In the beginning temperature and water availability were the main factors of interest. Insight into their effects on pigeons was needed as the then literature on these subjects was poor, with nothing on groups of pigeons in transit, or their social behaviour and activity patterns within the crate.

Chapter 1 pp13/23

Optimal Temperature Levels for Racing Pigeons Housed under Transport Conditions: The Role of Water Availability and Age.


The effect of water availability and age on the optimal temperature zone for pigeons aboard the transporter was studied. The upper critical temperature (UCT) was estimated based on body heat production, body weight & composition losses. 40 groups x 15 young birds, and 40 groups x 15/18 old birds were studied over 23 hours, exposed to ambient temps between 15C and 39C, with or without access to water. On the optimal temperature zone, age had no effect while water availability had strong impact. Birds with access to water had no UCT. Variation in weight loss occurred above 32.1C; Water deprivation caused dehydration, and deaths occurred at 39C. Body heat production increased by 0.16% per degree C above 32.1C (UCT). Above 32.1C body weight loss increased by 1.3% per degree C. The resultant dehydrated state from water deprivation and heat exposure may increase bird losses.

Results pp16-

Heat production significantly affected by ambient temperature and bird’s age. YBs 0.36% higher than OBs. Water availability had no effect.

Body Weight loss significantly affected by ambient temperature and water availability. No upper critical temperature was found with birds having water availability, while 32.1C estimated for birds without water. Variation higher in young birds 23.8% than old birds 21.2%.

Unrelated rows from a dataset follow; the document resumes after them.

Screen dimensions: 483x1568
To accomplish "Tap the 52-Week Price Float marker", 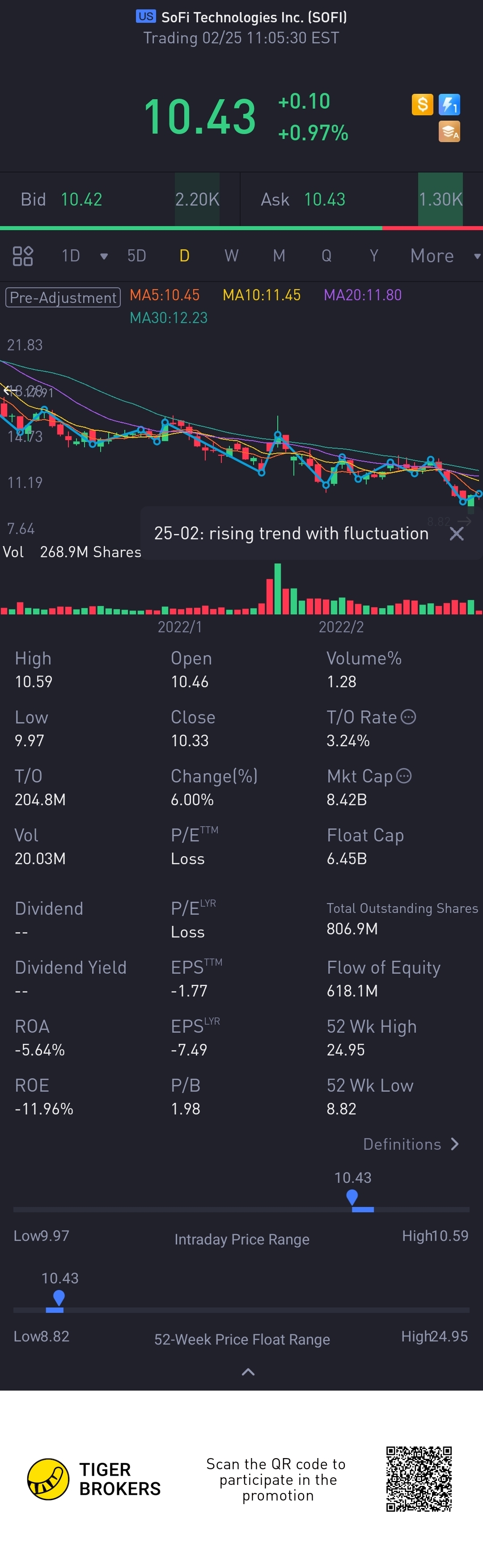I will coord(59,1298).
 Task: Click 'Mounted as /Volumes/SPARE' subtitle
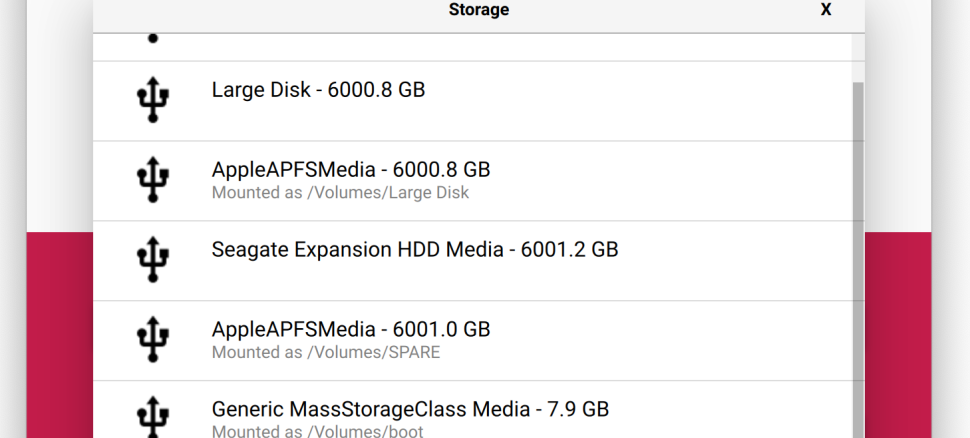point(326,352)
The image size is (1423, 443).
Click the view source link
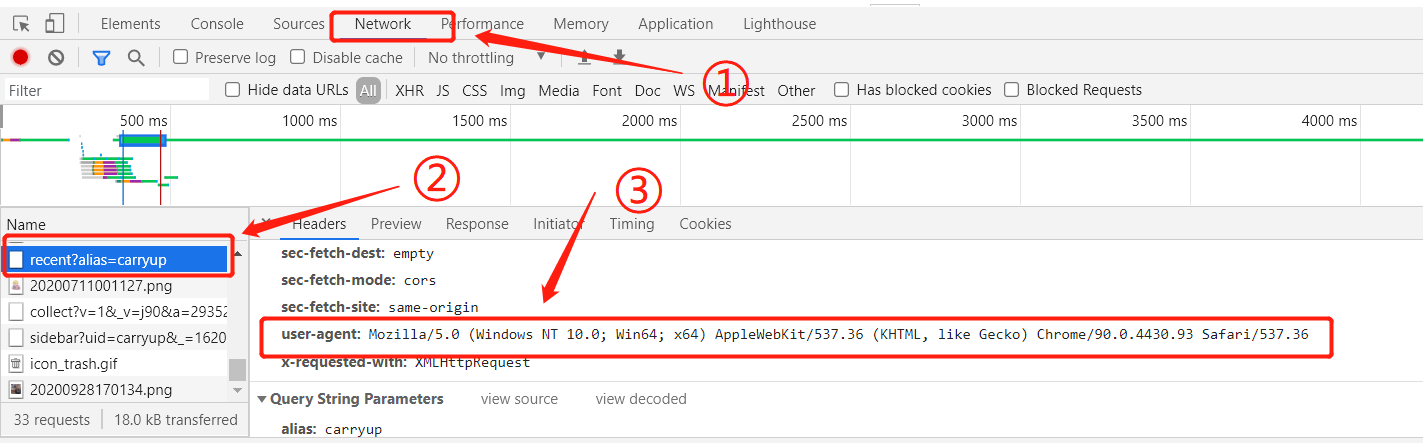519,399
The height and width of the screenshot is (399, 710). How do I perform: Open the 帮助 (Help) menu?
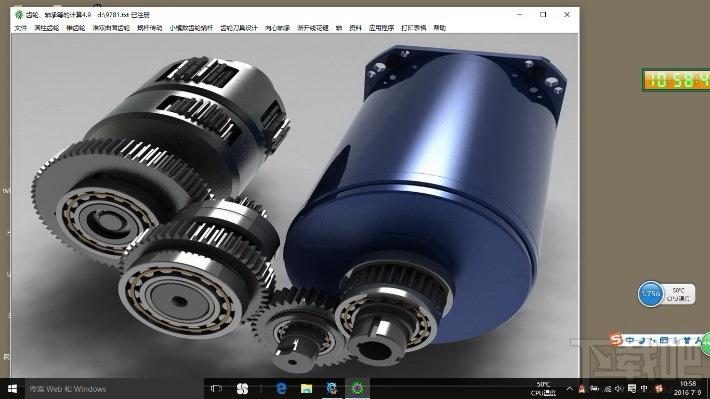(440, 28)
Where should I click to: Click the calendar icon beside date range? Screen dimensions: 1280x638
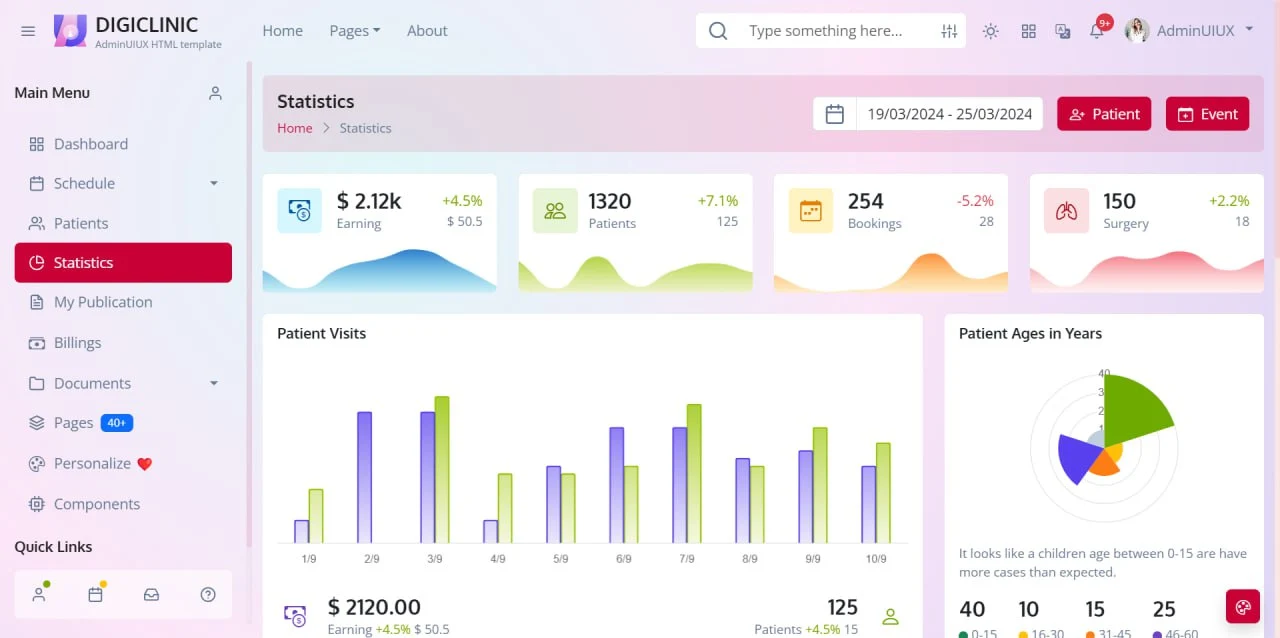click(835, 114)
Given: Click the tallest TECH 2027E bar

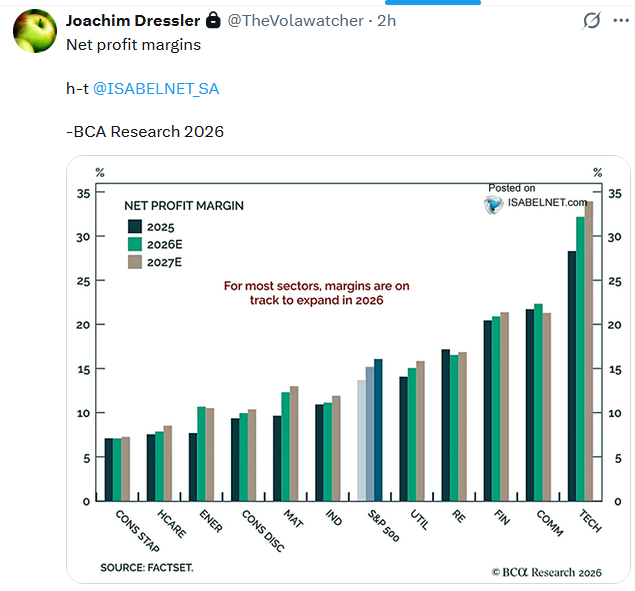Looking at the screenshot, I should click(x=589, y=351).
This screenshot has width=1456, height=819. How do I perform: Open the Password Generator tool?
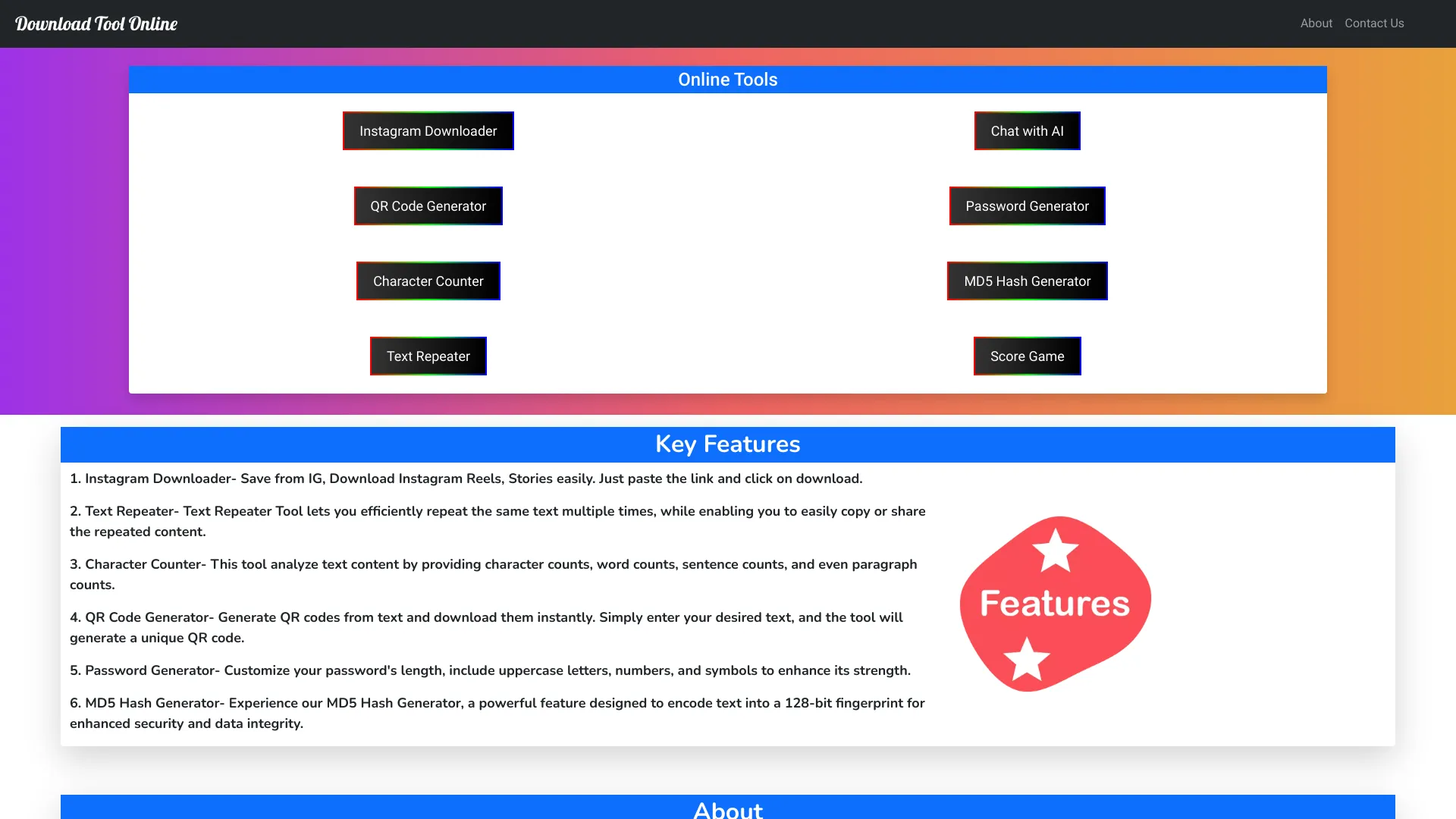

Mean Body Weight (dry matter, breast muscle) significantly affected by interaction between ambient temperature and water treatment. Upper critical temperature 32.1C for water-deprived birds, higher temperatures, dry matter increased by 0.83% per degree C. i.e. most of the water lost came from the bird’s breast muscles.

Humidity: 70% up to 35C; 64% @ 37C; 56% @ 39C.

Respiration quotient 0.74, unaffected by exposures.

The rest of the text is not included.